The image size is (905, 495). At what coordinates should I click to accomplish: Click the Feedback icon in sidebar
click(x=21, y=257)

•••

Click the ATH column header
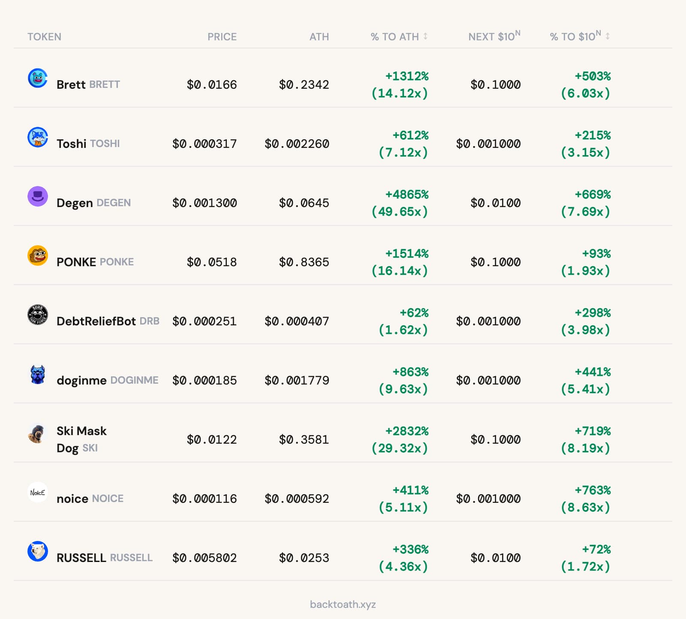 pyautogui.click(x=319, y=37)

•••

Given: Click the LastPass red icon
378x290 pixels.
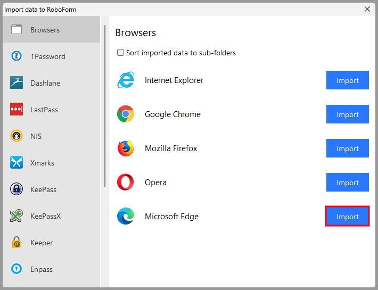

•••

GOAL OF THE EXERCISE: Nothing but the lines above from the one containing "Given: Click the LastPass red icon" through the one containing "378x290 pixels." should appear in the answer, each repeated exactly.

RESPONSE AREA:
Given: Click the LastPass red icon
378x290 pixels.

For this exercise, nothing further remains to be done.